McConnell, Schumer hope to make a deal quickly

The four top congressmen appeared to be making progress in funding the government and dispatching another round of coronavirus aid during Tuesday sessions as millions of struggling Americans await aid.

House Speaker Nancy Pelosi, D-Calif., Identified conversations with Senate Majority Leader Mitch McConnell, R-Ky., Senate Minority Leader Chuck Schumer, DN.Y., and House Minority Leader Kevin McCarthy, R-Calif., As Congress is running out of time to resolve both issues. Treasury Secretary Steven Mnuchin, who spoke separately to Pelosi on the phone for more than an hour on Tuesday, took part in the talks among congressional leaders.

McConnell left the Capitol after 10 p.m. ET and was more optimistic than he had been in months about the prospect of lawmakers entering into a bipartisan aid treaty.

“We are making significant progress and I am optimistic that we can reach an agreement soon,” he told reporters, according to NBC News. He did not outline any details of a possible aid agreement.

When Schumer left, he also said the leaders “are making progress and hopefully we can come to an agreement soon”. Congress must pass a spending bill by Friday to prevent government shutdown.

The discussions are the four leaders’ most significant efforts to date to reach a bipartisan agreement on a spending and pandemic rescue package that could come through a split Congress. Without action by Congress, government funds will expire on Saturday and 12 million people will lose unemployment benefits the day after Christmas.

The group met for about an hour late Tuesday afternoon and met around 7:30 p.m. ET and negotiated for hours.

McConnell told reporters earlier on Tuesday that Congress would not leave for vacation until it passed an emergency aid bill. He said lawmakers will “stay here until we get a Covid package, no matter how long it takes.”

Congress has failed to send new aid for months as the pandemic expands the capacity of the health system and millions of Americans search for a meal and pay their rent. The impending expiry of financial lifelines, a weakening economy, and the need for money to ensure Covid-19 vaccines get to health care workers and older Americans have forced lawmakers to seek a compromise once and for all.

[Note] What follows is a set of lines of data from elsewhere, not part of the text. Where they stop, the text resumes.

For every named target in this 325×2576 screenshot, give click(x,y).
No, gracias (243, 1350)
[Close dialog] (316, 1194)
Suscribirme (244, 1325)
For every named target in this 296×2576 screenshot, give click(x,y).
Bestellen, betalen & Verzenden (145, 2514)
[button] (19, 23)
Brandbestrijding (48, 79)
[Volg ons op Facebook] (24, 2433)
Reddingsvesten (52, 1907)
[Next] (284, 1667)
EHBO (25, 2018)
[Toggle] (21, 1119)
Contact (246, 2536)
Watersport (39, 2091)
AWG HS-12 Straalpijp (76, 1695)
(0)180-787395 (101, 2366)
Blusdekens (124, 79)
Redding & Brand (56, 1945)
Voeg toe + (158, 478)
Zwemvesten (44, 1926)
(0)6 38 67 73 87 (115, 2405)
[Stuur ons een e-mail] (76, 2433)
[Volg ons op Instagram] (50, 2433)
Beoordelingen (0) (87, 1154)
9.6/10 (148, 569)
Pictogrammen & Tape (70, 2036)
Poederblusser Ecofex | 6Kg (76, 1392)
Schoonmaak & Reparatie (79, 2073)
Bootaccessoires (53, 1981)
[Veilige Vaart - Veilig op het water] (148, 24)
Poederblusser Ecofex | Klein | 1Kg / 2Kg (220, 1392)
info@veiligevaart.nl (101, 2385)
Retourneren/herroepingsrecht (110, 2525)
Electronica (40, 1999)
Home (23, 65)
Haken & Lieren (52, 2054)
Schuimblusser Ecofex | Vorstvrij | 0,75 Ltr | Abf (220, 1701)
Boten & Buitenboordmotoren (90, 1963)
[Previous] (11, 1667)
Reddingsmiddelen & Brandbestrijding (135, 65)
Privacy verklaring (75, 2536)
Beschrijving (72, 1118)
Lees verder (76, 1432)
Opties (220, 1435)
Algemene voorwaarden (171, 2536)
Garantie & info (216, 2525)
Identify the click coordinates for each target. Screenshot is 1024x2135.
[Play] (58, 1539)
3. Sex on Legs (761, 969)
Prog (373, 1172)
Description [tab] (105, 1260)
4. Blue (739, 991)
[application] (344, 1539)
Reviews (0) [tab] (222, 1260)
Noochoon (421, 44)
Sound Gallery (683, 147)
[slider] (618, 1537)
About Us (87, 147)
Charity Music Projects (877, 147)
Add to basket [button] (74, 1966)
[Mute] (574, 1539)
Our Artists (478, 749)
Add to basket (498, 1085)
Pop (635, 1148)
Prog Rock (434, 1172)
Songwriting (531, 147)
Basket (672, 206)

A simple, bipartisan group of senators and officials helped bring Congress leaders closer to drawing up an aid package. Lawmakers on Monday released a plan that would put more than $ 700 billion in small business loans, unemployment insurance, vaccine distribution, education and rental support.

The negotiators in the group urged their party leaders to pass the law immediately, or at least use it as a template for a final agreement.

It would extend the pandemic unemployment benefits programs that benefit 12 million people and add a weekly unemployment benefit of $ 300 per week for 16 weeks. It would also maintain a federal eviction moratorium for an additional month through January 31, and extend the federal student loan forbearance through April 1.

It would not include direct payments, which many lawmakers have identified as crucial in providing adequate assistance to families in difficulty. Sens. Bernie Sanders, I-Vt., And Josh Hawley, R-Mo., Have insisted that Congress put a second stimulus check of $ 1,200 on an auxiliary bill.

The entire bipartisan group has not signed a separate part of the proposal dealing with corporate liability protection and state and local relief – two issues that have repeatedly blocked progress towards an agreement. McConnell has asked Congress to repeal both provisions for the time being.

Still, Pelosi and Schumer have called for money for state and local governments that are essential to maintaining jobs in the public sector. When asked on Tuesday afternoon whether he would still press for help during the meeting among congressional leaders, Schumer told reporters, “I will in no way enter into negotiations that will occur.”

The leaders of Congress hope to tie the auxiliary provisions to a government spending bill. Earlier, McConnell said “it is still my hope” that Congress will reach an omnibus funding agreement to keep the government going through September 30th.

If they cannot conclude a full spending contract for the financial year, the legislature would have to resort to a short-term measure.

Democrats have given up any coronavirus bailout bill they would pass this week as a down payment until President-elect Joe Biden takes office on Jan. 20.

The US is currently routinely recording more than 200,000 coronavirus cases every day. Covid kills thousands of Americans every week and has now killed more than 300,000 people nationwide.

The country got a glimmer of hope on Monday as the coronavirus vaccinations began. But as the virus spreads nationwide, Americans will continue to die, and the economy will struggle to recover on its own in the months when most people can get a shot.